Sunday, June 03, 2007


Seth Rogen, hell. They killed off the entire cast of Freaks and Geeks.

Rogen is our new Sandler. We're Rogen's people.

Lost In Translation

As I safely predicted, Knocked Up is doing pretty well. And since the subject is common to all cultures, it's expected to be successful worldwide.

Which got me thinking: "knocked up" is an American expression. I'm not even sure they understand it in England. So I would love to see how the title is translated. Anything literal would be nonsense. (Though that's what happened to The 400 Blows and no one seemed to mind.)

Saturday, June 02, 2007

Thanks For Nothing

Here's the headline: "Al Gore against any attempt to impeach Bush." For a second I thought he was being sensible, but a better headline would be "Gore regrets it's not possible to impeach Bush."

Basically, he says there's simply not enough time or consensus to do the deed. In other words, it's a great idea, but Congress couldn't pull it off.

What he should have said is Bush hasn't committed any impeachable acts, and it would be a sad day when we start impeaching people just because of political disagreement.

Friday, June 01, 2007

Not A Prediction (Too Obvious)

Look for Knocked Up to do quite well. A raunchy, well-reviewed comedy right now can hardly fail.

(The only thing that personally bothers me is its long running time--comedies shouldn't be over two hours.)

ColumbusGuy adds: When did Seth Rogen die? It's really incredible, how Industrial Light and Magic transported his "Freaks and Geeks" appearances to "Knocked Up."


While discussing Rosie O'Donnell, Vincent Bugliosi and others, I heard the following argument: big conspiracy theories can't be true because it's impossible for even a small group of people to hide all that evidence for a long period of time--no one can name a single case where this has been pulled off.

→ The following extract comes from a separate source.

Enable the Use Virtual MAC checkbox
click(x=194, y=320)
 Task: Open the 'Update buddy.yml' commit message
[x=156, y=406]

That it's hard, maybe impossible, to get away with a huge conspiracy may be true, but this argument has an obvious flaw--if anyone did get away with such a thing, we wouldn't know about it.

Last Licks

Now that the TV season is over, there's not much to look forward to on network prime time. But Thursdays are must see for a few weeks longer while NBC burns off the final episodes of Studio 60.

Considering how weak their schedule is, it's too bad they couldn't pick up the show for one more year. I guess it was just too expensive. They're certainly right its audience wasn't going to grow--Studio 60 was the most talked about show of the season yet the viewers rejected it from the start. But I enjoyed it.

Somewhat ironically, the show's central theme was give the viewers quality and you'll succeed.

Meanwhile, the House finale ended on a strange note. All his staff either quit or was fired. I wouldn't call this a cliffhanger, exactly, but you do have to wonder how--or if--he'll get them back next season.